Associate Director of student wellness and accessibility, Jacqueline Anderson said the campus becoming smoke-free is “about the overall health for everyone, so people aren’t exposed to second hand smoke. Also contributing to making healthier choices by not having an individual smoke.”
According to the city of Toronto website, becoming smoke-free is encouraged as it makes “smoking less socially acceptable and reduce smoking visibility for youth.”
As the new smoke-free policy bans smoking alternatives such as vaping, Anderson said, the student wellness and accessibility centre provides nicotine alternatives that are available for both Humber and Guelph-Humber students.
Although the campus aims to promote healthier choices, many students are frustrated with the new policy.
“I think nobody likes coming to the sidewalk to smoke and I still see so many people smoking on campus,” remarked a Humber student, who asked to remain anonymous, as he smoked a cigarette on the sidewalk of Humberline Blvd.
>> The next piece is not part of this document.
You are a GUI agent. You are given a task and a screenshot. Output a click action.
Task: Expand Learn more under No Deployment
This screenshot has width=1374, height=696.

“They announced that this campus is a smoke free campus, but it’s not.”
Registered nurse at Humber, Dana Dwyer said “we have partnered with a program called Leave the Pack Behind.” The program runs out of Brock University.
With the new policy, the accessibility and wellness centre has arranged services for students who are looking to cut back or quit smoking altogether. The centre provides both nicotine patches and gums.
“The patches can be worn all day. It has that release of nicotine for students. Generally, it’s more for quitting smoking but at the same time if some students need that, they’re not able to function without smoking, then [the patch] is something they could use as well,”
“Ultimately, we want to make it easy and as accessible for students as possible to be able to quit smoking,” Dwyer said.